· Fachbeitrag · Prozesskostenhilfe
PKH: Bei Verletzung von Mitwirkungspflichten droht die nachträgliche Aufhebung
| Viele ältere Mandanten haben Anspruch auf PKH. Gerade in Sozialgerichtsverfahren ist PKH an der Tagesordnung. Wichtig ist es, die Mitwirkungspflichten des PKH-Berechtigten zu kennen, wenn sich dessen Einkommen ändert. Wegen mangelnder Mitwirkung kann PKH nachträglich aufgehoben werden. Worauf Anwälte hinweisen müssen, erklärt dieser Beitrag anhand einer aktuellen Entscheidung des SG Karlsruhe. |
Sachverhalt
Der Kläger erhielt am 17.7.15 PKH bewilligt. In der Verhandlung gab er an, seit August 2015 erwerbstätig zu sein und etwa 3.000 EUR zu verdienen. Das Gericht wies ihn auf seine Mitteilungspflichten hin und forderte eine aktuelle Erklärung über seine wirtschaftlichen Verhältnisse. Da der Kläger trotz mehrfacher Erinnerung nicht reagierte, hob das Gericht die Bewilligung der PKH auf.
Entscheidungsgründe
Wenn sich bei PKH die wirtschaftlichen Verhältnisse wesentlich verbessern, muss dies dem Gericht unverzüglich mitgeteilt werden (§ 73a Abs. 1 SGG i. V. m. § 120a Abs. 2 S. 1 ZPO). Eine wesentliche Verbesserung liegt vor, wenn die Differenz zu dem bisherigen monatlichen Bruttoeinkommen nicht nur einmalig 100 EUR übersteigt.
Das Gericht hob die PKH auf, da der Kläger sowohl keine ausreichend genauen Angaben zu seinen Einkommensverhältnissen machte als auch die dann vom Gericht geforderte Erklärung zu seinen persönlichen und wirtschaftlichen Verhältnissen nicht vorlegte. Zwar sei es nicht grob nachlässig, wenn der Kläger trotz Belehrung dem Gericht nicht von sich aus unverzüglich Änderungen mitteilt.

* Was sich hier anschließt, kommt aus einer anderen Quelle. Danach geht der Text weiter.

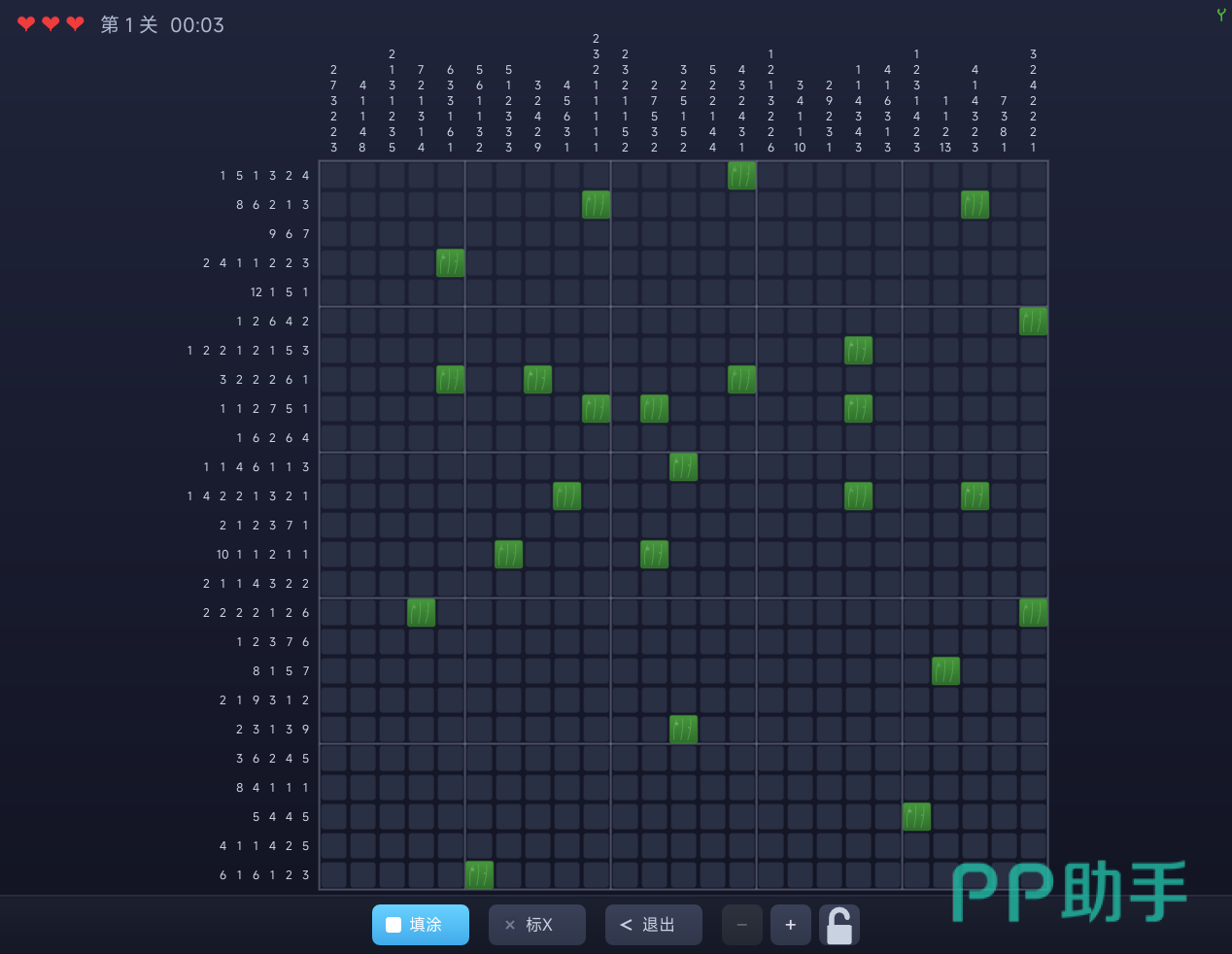The width and height of the screenshot is (1232, 954).
Task: Click the 第1关 level label
Action: point(129,25)
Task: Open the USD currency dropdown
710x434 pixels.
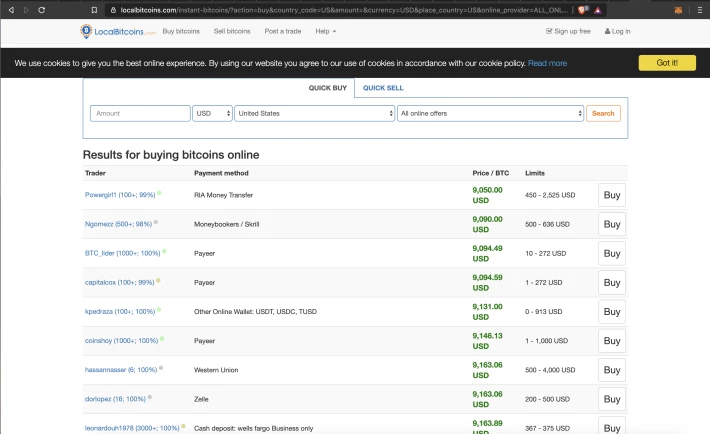Action: click(x=212, y=113)
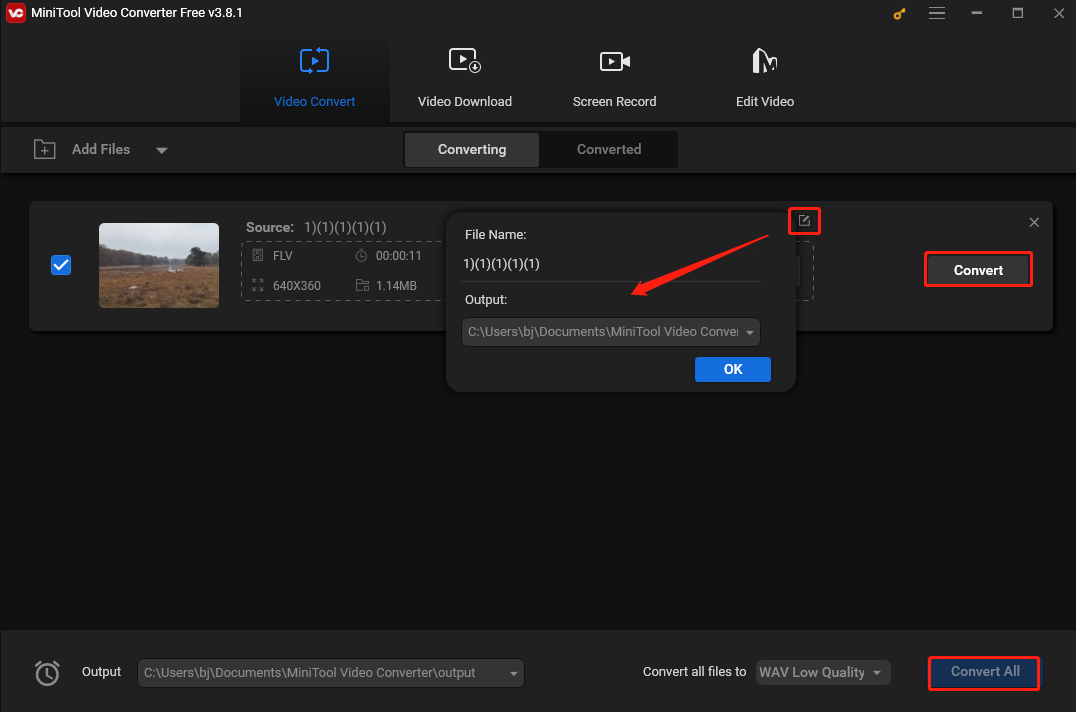Screen dimensions: 1076x712
Task: Start conversion with Convert All button
Action: point(984,672)
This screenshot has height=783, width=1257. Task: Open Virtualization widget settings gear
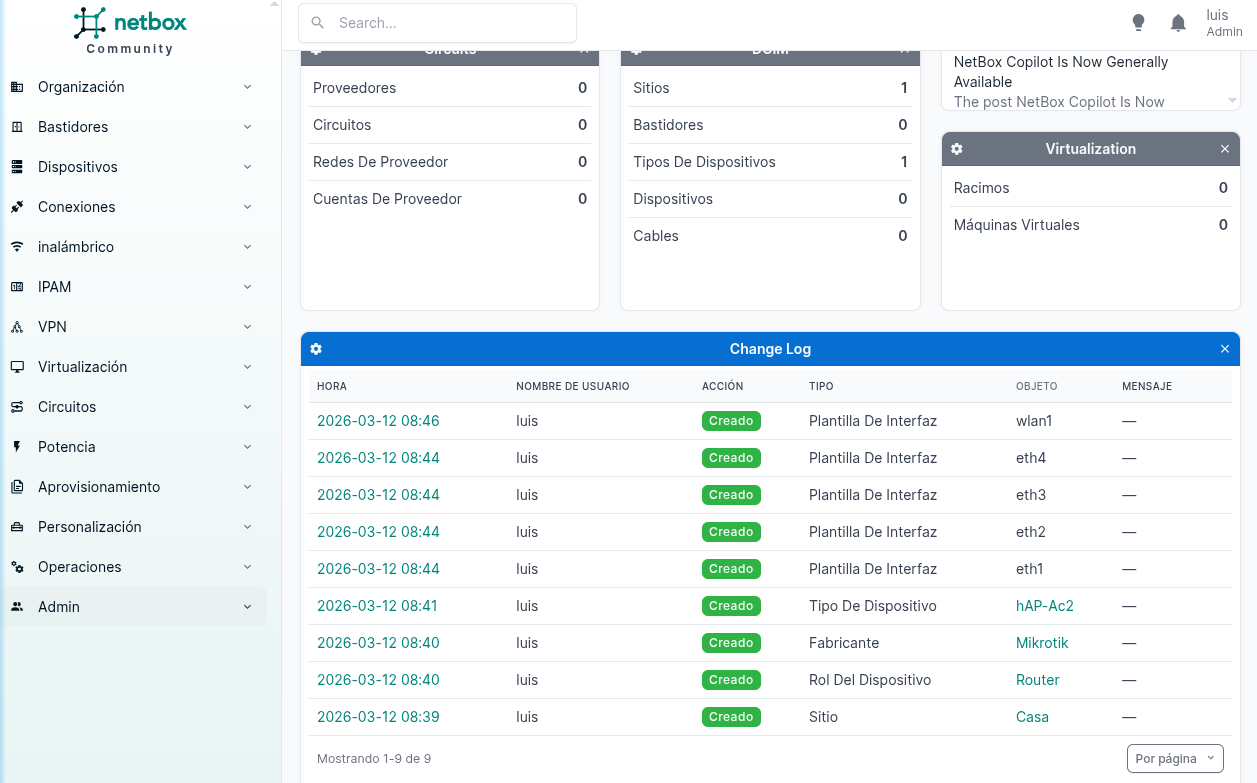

Allerdings hatte er trotz mehrfacher gerichtlicher Nachfrage nicht reagiert und damit seine Pflicht in besonders schwerwiegender Weise verletzt (SG Karlsruhe 16.6.16, 9 Ta 77/16, Abruf-Nr. 188096).
Relevanz für die Praxis
Obwohl die strengere Mitteilungspflicht in § 120a ZPO bereits seit dem 1.1.14 gilt, heben Gerichte die PKH häufig nachträglich auf, weil gegen sie verstoßen wird. Ein Indiz dafür, dass Mandanten ihre Pflichten nicht gut genug kennen, nicht ernst nehmen oder schlicht vergessen.

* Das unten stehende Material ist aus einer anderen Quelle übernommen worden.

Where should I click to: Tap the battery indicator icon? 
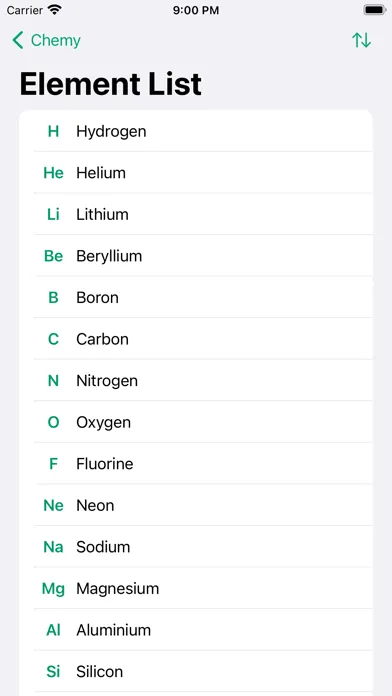click(x=374, y=10)
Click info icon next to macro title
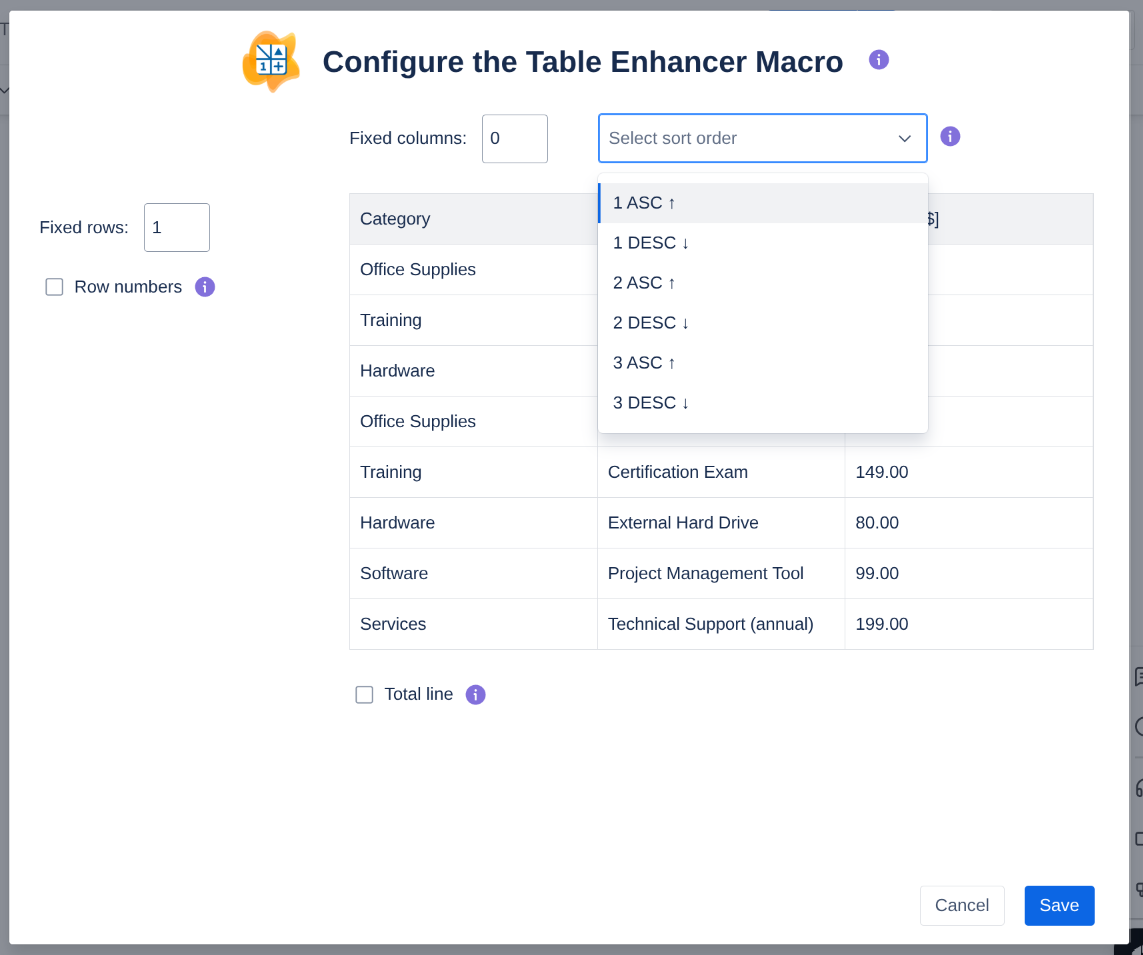The image size is (1143, 955). point(879,60)
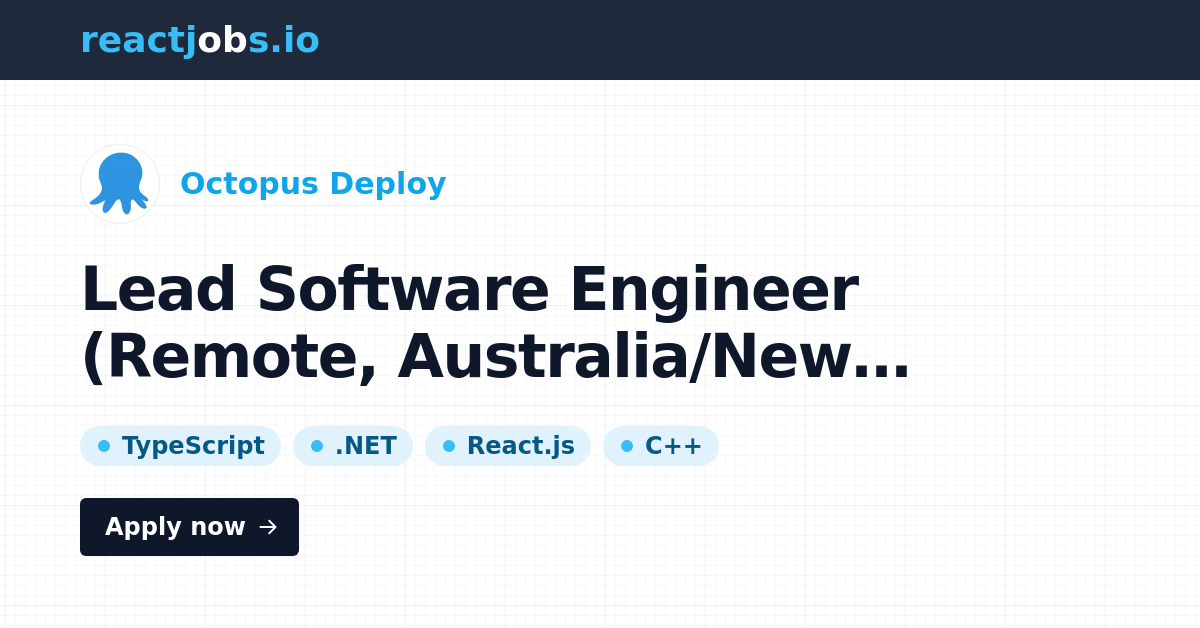Viewport: 1200px width, 628px height.
Task: Select the React.js skill tag
Action: [508, 446]
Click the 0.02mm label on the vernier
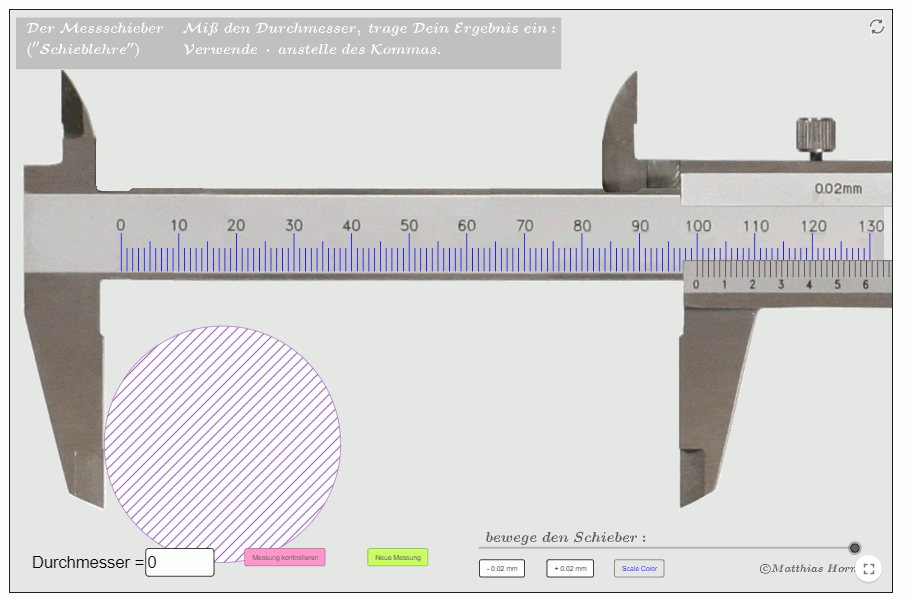The width and height of the screenshot is (909, 601). (x=837, y=188)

Die Mitteilungspflicht gilt auch für Adressänderungen. Insbesondere verspätet oder gar nicht mitgeteilte Umzüge beschäftigen oft die Gerichte. Viele zeigten sich nachsichtig, da nach einem Umzug die eine oder andere Stelle übersehen wird, der man die neue Adresse mitteilen muss. Grob fahrlässig ist dies dann nicht (LAG Schleswig-Holstein 2.9.15, 5 Ta 147/15, Abruf-Nr. 180337).
Auch bedeutet „unverzüglich“ nicht, dass ein Wohnungswechsel innerhalb weniger Tage nach dem Umzug mitzuteilen ist. Ein gewisser kurzer Zeitraum ist zuzugestehen, ggf. zwei Wochen, aber nicht über einen Monat (LAG Düsseldorf 3.2.16, 5 Ta 38/16). Wird der Mandant jedoch vom Gericht aufgefordert, seine wirtschaftlichen Verhältnisse aktuell zu erklären, wird er an seine Pflicht erneut erinnert. Er muss dann seine Erklärung dem Gericht auch zwingend mit dem in § 117 Abs. 3 ZPO genannten Formular abgeben.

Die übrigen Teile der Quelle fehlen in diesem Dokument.